From Oxygen to Action: Mastering VO2 for Fitness Success
VO₂ Improvement Plan (8 Weeks)
WeeK 1–2: Building a Base
Focus: Develop a foundation of aerobic fitness with steady-state cardio.
- Steady-State Cardio (3x per week):
- Activity: Jogging, cycling, or swimming.
- Duration: 30–40 minutes at moderate intensity.
- Goal: Build endurance.
- Strength Training (2x per week):
- Focus: Compound movements (squats, deadlifts, presses)
- Take moderate weight and do 8 to 10 reps
Week 3–4: Introducing Intervals
Focus: Start high-intensity work to stimulate VO₂ max improvements.
- HIIT Workouts (2x per week):
Format:
- 30 seconds of full effort (sprint, cycle, or row).
- 90 seconds of light recovery (walk or slow pace).
- Repeat: 6–8 intervals.
- Progress: Add 1–2 intervals each week.
- Steady-State Cardiovascular activity (2x per week):
- Duration: 40–50 minutes at a steady, comfortable pace.
- Goal: Maintain aerobic base.
- Strength Training (2x per week):
- Add explosive movements like kettlebell swings or jump squats
Week 5–6: Progression & Variety
Focus: Increase intensity and incorporate different training modalities.
- HIIT workout (2x per week):
- Format:
- 1-minute max effort (90% max effort).
- 2-minute active recovery.
- Repeat: 8–10 intervals.
- Goal: Build stamina at higher intensities.
- Tempo Runs (1x per week):
- Format: 10-minute light jog, 20 minutes at 80–85% max effort, 10-minute jog.
- Goal: Improve sustained aerobic capacity.
- Outdoor training (1x per week):
- Try a different activity like swimming, rowing, or hiking for variety.

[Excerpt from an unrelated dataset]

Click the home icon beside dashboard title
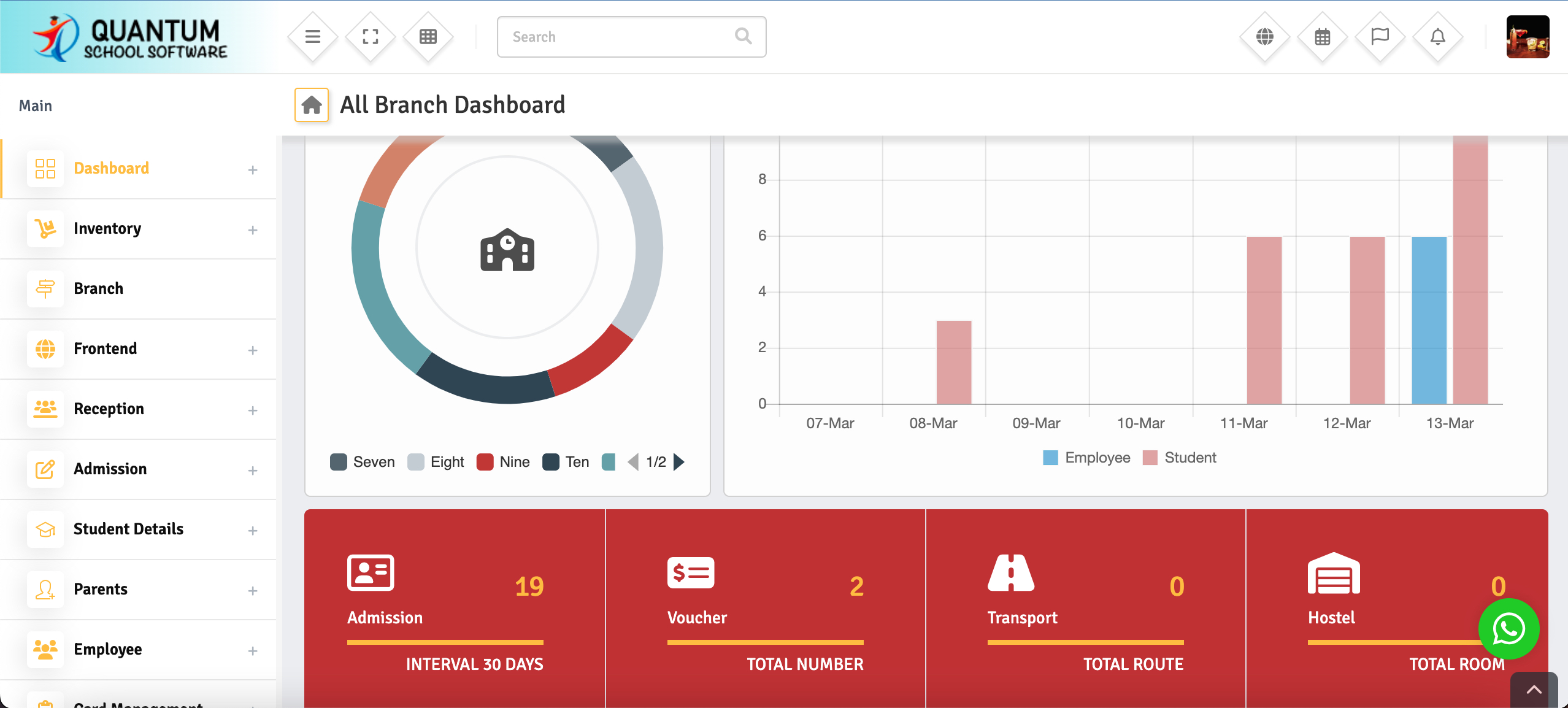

- Strength Training (2x per week):
- Focus: Mix heavy lifts (4–6 reps) with explosive exercises to challenge your body.
Week 7–8: Peak Phase
Focus: Maximize VO₂ adaptations.
- Intensive Intervals (2x per week):
- Format:
- 2 minutes at 90–95% effort.
- 2–3 minutes recovery.
- Repeat: 5–7 intervals.
- Goal: Push your VO₂ capacity to its limits.
- Endurance Session (1x per week):
- Duration: 60–90 minutes at a steady pace.
- Goal: Build strong resistance.
- Strength Training (2x per week):
- Maintain explosive movements and overall muscle conditioning.
Keep in mind :
- Warm-Up & Cool-Down: Always start with mobility for 10 mins amd end ur session with stretching for 10 mins
- Track Progress: Use a heart rate monitor or fitness tracker to measure improvements.
- Recovery: Ensure at least 1–2 rest or active recovery days per week.